• Input for this task
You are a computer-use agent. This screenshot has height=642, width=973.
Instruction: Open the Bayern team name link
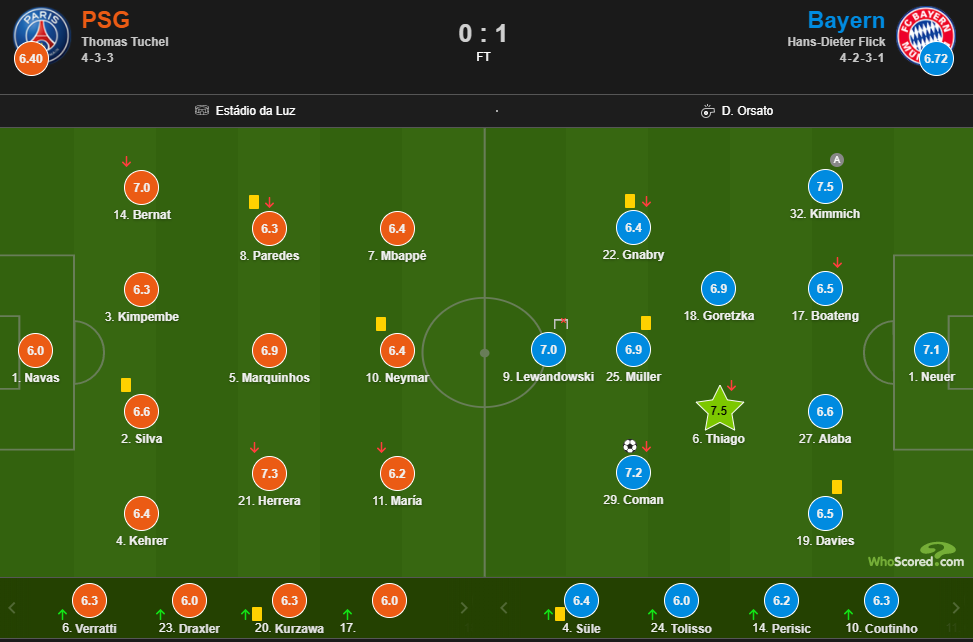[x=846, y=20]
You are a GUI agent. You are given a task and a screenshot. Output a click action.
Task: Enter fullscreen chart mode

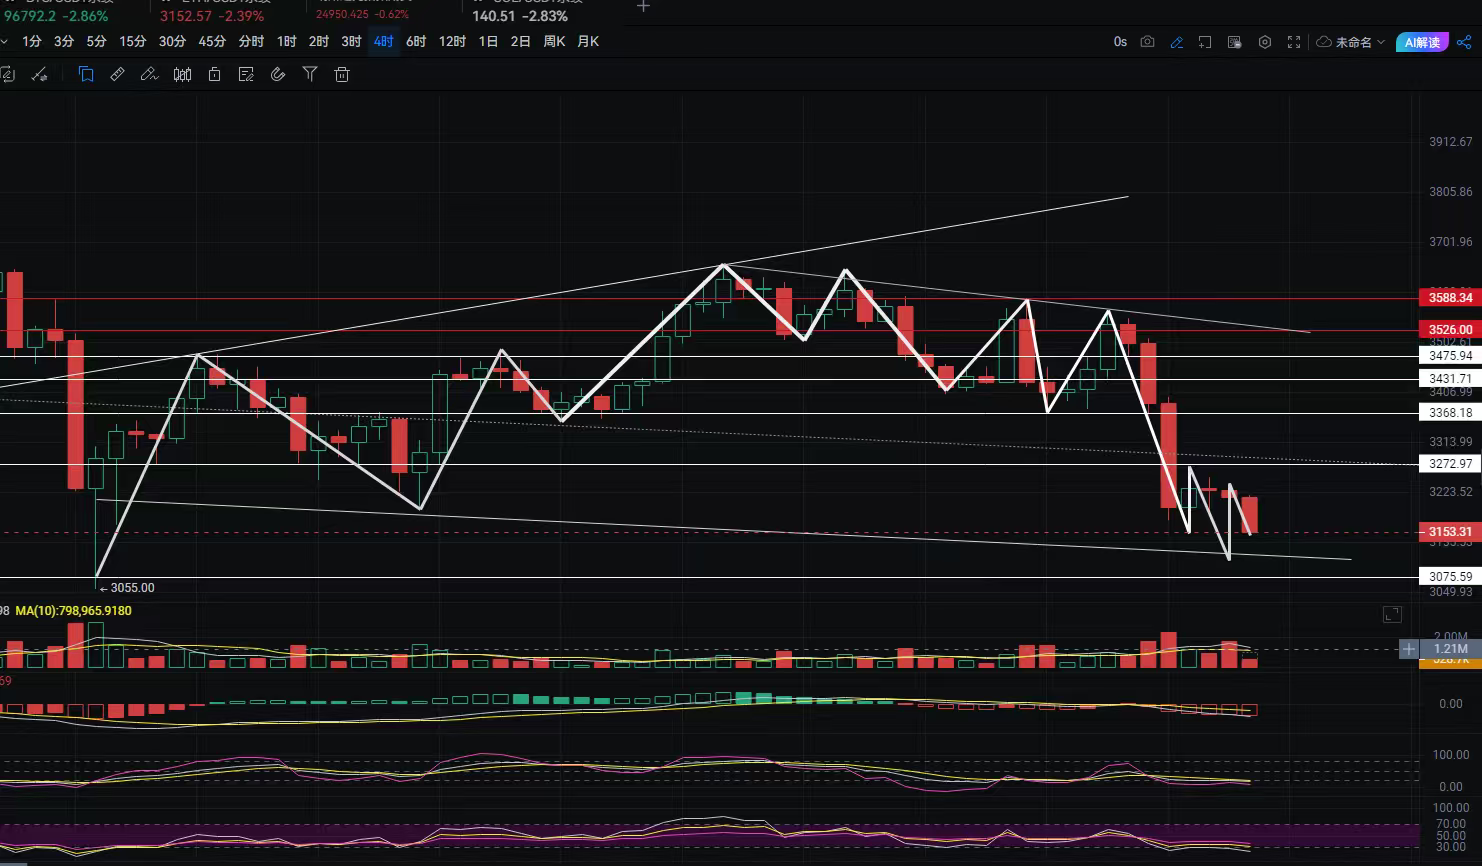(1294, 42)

• Problem requirements
Select the lines from the entries that include the word "screenshot".

• Response to the task
You are a computer-use agent. This screenshot has height=642, width=973.
You are a GUI agent. You are given a task and a screenshot. Output a click action.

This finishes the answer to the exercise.